The above named Encyclopedia says: “In the second century this difference was the occasion of a protracted controversy which agitated all Christendom.” In A.D. 154 Polycarp visited Rome and tried to reach an agreement but failed. In 197, Victor, Bishop of Rome, threatened to excommunicate those who held to Nisan 15th, but no one obeyed him. Even the Churches in the West paid no regard to his order, while the Eastern Churches condemned and defied him. This shows how little influence the Bishop of Rome had at that date. This controversy continued to divide and agitate the Church till it was settled by the Council of Nice A.D. 325. The council says: “It has been determined by common consent,” indicating that it was not a matter of vital importance either way.

Remember that this question was settled by the Eastern Church, not by Rome, for this council was entirely dominated by the East.

Now notice: This simple question as to whether Easter was to be celebrated on a certain day of the month, or on a certain day of the week, divided all Christendom in a hot debate for nearly three hundred years, yet it pertained to only one day in the whole year! Nor did it pertain to more than a few hours’ service even in that one day. Now compare this with the question of the Lord’s Day. This came every week during the entire year, fifty-two days, and it embraced the whole day, twenty-four hours every week, yet during all these three hundred years of the early Church there was not one word of division over the observance of the Lord’s Day. The question never came up for discussion as to any difference between any parts of the Church, East or West, North or South, Greece or Rome. During the entire Easter controversy the Lord’s Day was often mentioned, but only incidentally as an institution well known to all and equally regarded by all, East or West. This uniformity could not have been obtained unless all the apostles had agreed in it and had established it at the very beginning of the Church so that there was no question about it later. Opponents of the Lord’s Day have never been able to satisfactorily answer this.

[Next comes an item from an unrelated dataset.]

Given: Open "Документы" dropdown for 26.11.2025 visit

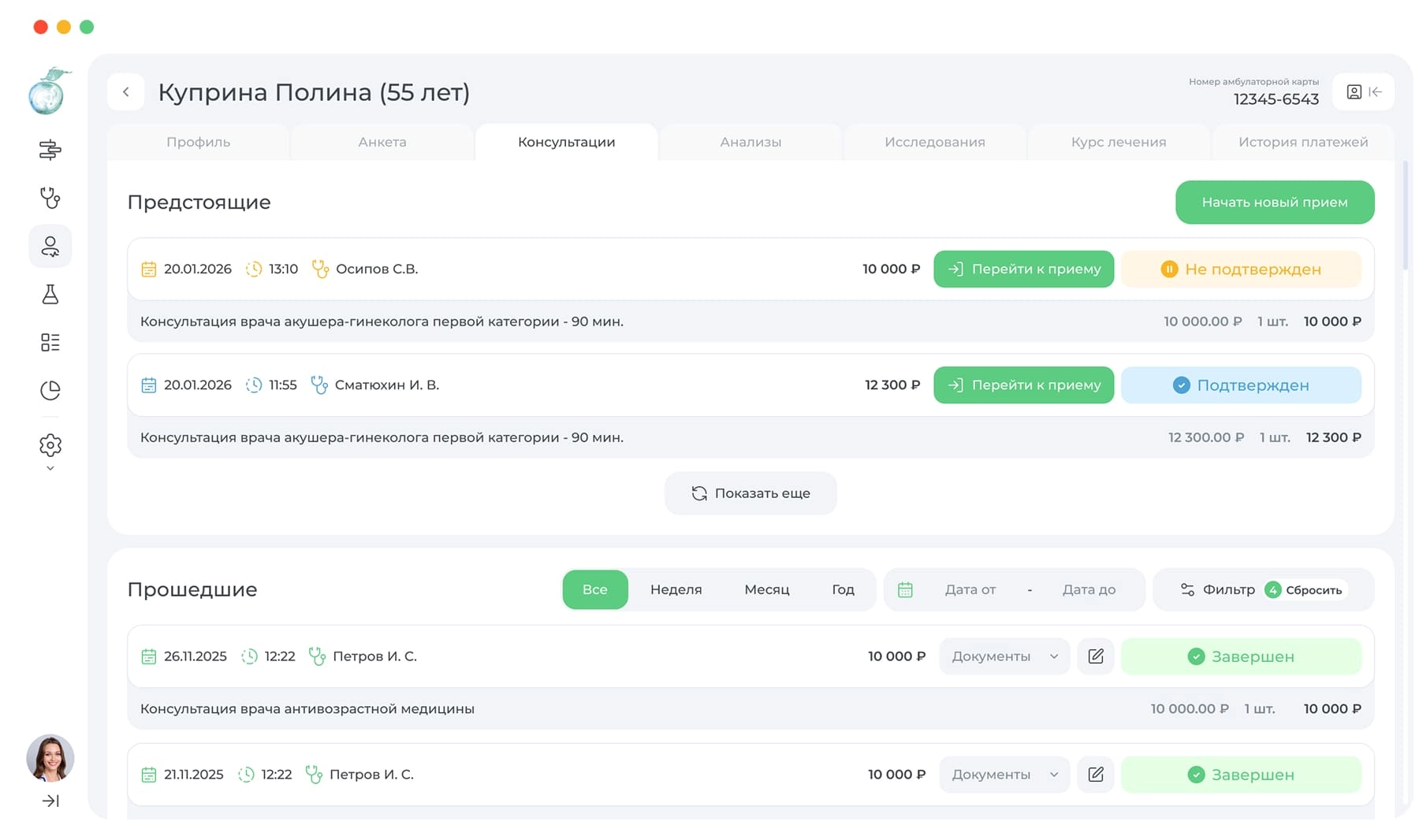Looking at the screenshot, I should pos(1004,656).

Further, while there were some still who kept the Jewish Sabbath for a while, all these invariably kept the Lord’s Day. No exception to this can be found whether orthodox or heretic. All observe the Lord’s Day. Even Sabbatarians are compelled to admit this.

Elder Andrews says: “Those Fathers who hallow the Sabbath do generally associate with it the festival called by them the Lord’s Day.” (Testimony of the Fathers, p. 11)

Yes, while some did, for a while, keep the Sabbath, yet even they, in every instance, also kept the Lord’s Day.

“I have read this chapter and find it correct. —BISHOP RAPHAEL.”

Bishop Raphael was educated in three seminaries: Damascus, Constantinople, and Kiev, Russia. He has twice received the degree of “Doctor of Divinity.” He is the head of the Greek Orthodox Church in America. Hence, he is well qualified to state correctly the position of the Eastern Church on this question.